* begin MATERIAL PROVIDED *

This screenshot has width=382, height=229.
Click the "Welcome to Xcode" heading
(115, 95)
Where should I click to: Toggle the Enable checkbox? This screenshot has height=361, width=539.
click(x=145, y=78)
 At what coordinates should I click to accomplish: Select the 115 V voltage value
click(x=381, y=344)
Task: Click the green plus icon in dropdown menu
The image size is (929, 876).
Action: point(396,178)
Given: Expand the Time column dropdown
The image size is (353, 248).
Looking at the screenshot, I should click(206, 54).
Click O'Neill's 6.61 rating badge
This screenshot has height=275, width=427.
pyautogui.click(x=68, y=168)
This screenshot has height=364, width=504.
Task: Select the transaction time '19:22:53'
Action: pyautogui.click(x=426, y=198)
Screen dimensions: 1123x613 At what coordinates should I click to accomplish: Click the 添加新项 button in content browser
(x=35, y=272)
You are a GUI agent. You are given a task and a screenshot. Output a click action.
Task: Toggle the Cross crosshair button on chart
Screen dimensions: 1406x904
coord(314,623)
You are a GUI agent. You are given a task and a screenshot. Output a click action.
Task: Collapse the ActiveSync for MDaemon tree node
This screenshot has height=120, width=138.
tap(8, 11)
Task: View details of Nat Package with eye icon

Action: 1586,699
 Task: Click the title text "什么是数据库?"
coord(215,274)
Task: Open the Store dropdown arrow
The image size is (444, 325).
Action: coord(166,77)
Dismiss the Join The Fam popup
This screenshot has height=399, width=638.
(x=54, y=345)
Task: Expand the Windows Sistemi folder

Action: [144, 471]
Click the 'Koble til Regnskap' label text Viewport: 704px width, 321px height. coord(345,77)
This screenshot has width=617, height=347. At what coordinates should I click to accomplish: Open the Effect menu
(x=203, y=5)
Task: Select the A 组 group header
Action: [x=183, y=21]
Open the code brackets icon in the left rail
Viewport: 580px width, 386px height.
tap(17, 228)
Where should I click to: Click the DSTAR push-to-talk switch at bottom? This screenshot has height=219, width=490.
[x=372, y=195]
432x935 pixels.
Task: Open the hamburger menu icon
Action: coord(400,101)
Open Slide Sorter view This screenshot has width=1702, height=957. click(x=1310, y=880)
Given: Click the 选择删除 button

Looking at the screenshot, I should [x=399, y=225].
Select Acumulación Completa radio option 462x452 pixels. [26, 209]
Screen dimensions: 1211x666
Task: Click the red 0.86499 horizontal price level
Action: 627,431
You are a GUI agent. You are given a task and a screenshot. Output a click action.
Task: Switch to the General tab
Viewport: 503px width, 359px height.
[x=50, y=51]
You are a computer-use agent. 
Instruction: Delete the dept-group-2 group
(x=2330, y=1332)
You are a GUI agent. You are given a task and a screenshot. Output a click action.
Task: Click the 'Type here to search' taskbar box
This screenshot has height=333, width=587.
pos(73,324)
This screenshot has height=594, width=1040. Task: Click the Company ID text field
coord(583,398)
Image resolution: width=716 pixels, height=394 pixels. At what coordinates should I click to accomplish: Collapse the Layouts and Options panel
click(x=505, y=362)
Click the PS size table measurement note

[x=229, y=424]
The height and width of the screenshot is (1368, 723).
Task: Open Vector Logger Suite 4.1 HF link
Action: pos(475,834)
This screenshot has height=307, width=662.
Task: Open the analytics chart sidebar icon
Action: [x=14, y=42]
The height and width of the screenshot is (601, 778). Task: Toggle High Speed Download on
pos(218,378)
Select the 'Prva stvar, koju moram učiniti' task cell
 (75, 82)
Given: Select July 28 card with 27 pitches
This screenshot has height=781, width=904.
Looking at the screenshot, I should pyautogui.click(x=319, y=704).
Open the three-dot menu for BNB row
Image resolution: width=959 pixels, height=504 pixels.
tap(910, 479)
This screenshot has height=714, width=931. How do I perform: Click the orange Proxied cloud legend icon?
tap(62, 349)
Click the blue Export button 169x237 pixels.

* end MATERIAL PROVIDED *

WHAT TO DO -> Transcribe the rows verbatim, from the line that contains "Image resolution: width=716" through the end of the records, including both of those lines.

SOLUTION ->
Image resolution: width=716 pixels, height=394 pixels. At what coordinates should I click to accomplish: Collapse the Layouts and Options panel
click(x=505, y=362)
Click the PS size table measurement note

[x=229, y=424]
The height and width of the screenshot is (1368, 723).
Task: Open Vector Logger Suite 4.1 HF link
Action: pos(475,834)
This screenshot has height=307, width=662.
Task: Open the analytics chart sidebar icon
Action: [x=14, y=42]
The height and width of the screenshot is (601, 778). Task: Toggle High Speed Download on
pos(218,378)
Select the 'Prva stvar, koju moram učiniti' task cell
 (75, 82)
Given: Select July 28 card with 27 pitches
This screenshot has height=781, width=904.
Looking at the screenshot, I should pyautogui.click(x=319, y=704).
Open the three-dot menu for BNB row
Image resolution: width=959 pixels, height=504 pixels.
tap(910, 479)
This screenshot has height=714, width=931. How do I perform: Click the orange Proxied cloud legend icon?
tap(62, 349)
Click the blue Export button 169x237 pixels.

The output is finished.